Rafer Hazen (PlanetScale) announces enhanced query tagging in PlanetScale Insights for Postgres, shipped alongside the Traffic Control launch. Insights has supported SQLCommenter-style query tags for some time, but tags were previously only attached to the individual-query stream (notable queries — any query that took > 1 second, read > 10k rows, or errored).

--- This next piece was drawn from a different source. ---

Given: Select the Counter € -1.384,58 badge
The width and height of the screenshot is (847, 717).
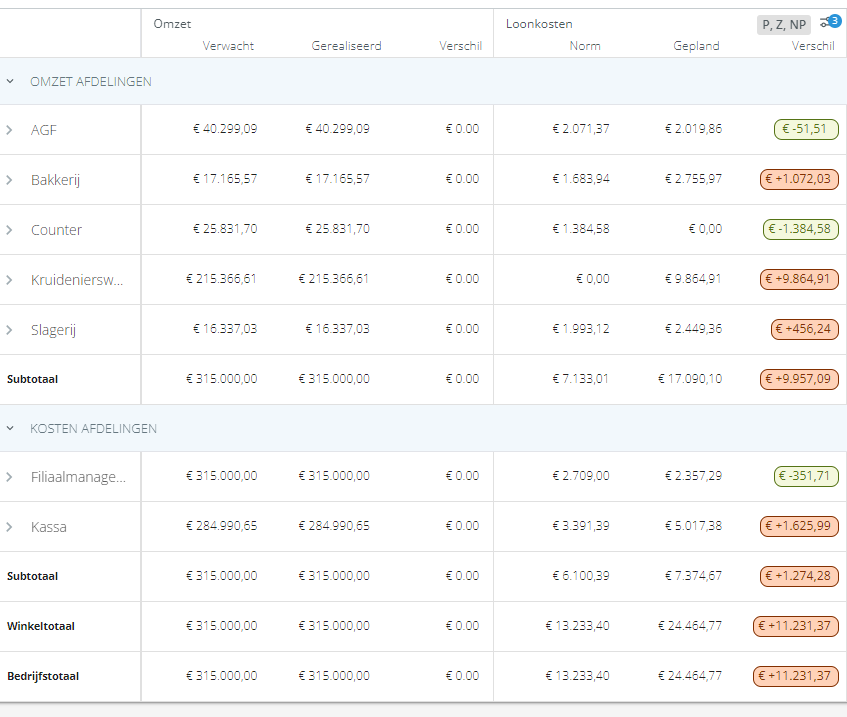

This release extends tagging to the aggregate summary stream (per-query-pattern statistics emitted every 15s), enabling three new surfaces: (1) tag distributions per query pattern, (2) database-wide statistics broken down by tag, (3) tag-filtered query-pattern lists via tag:MY_TAG:MY_VALUE. The architectural core is two cardinality- reduction strategies that keep the aggregate stream from exploding when tags are high-cardinality (like request_id): a per-query-pattern key-cardinality tracker (> 20 distinct values for a tag key on a pattern ⇒ collapse to * for 1 hour) and a per-interval tag-combination limit (> 50 unique combinations in one 15-second interval ⇒ greedily collapse the highest-cardinality tag until under threshold). Collapsed status is recorded on every aggregate so the UI can show "the percentage of tag values where the value is unknown."

Key takeaways

  1. Two query-data streams power Insights — per-query messages for the notable-query tail (> 1s duration OR > 10k rows read OR error) and per-query-pattern aggregate summaries emitted every 15s. Before this release, only the notable-query stream carried tags; aggregates were tag-blind. (Source: sources/2026-04-21-planetscale-enhanced-tagging-in-postgres-query-insights)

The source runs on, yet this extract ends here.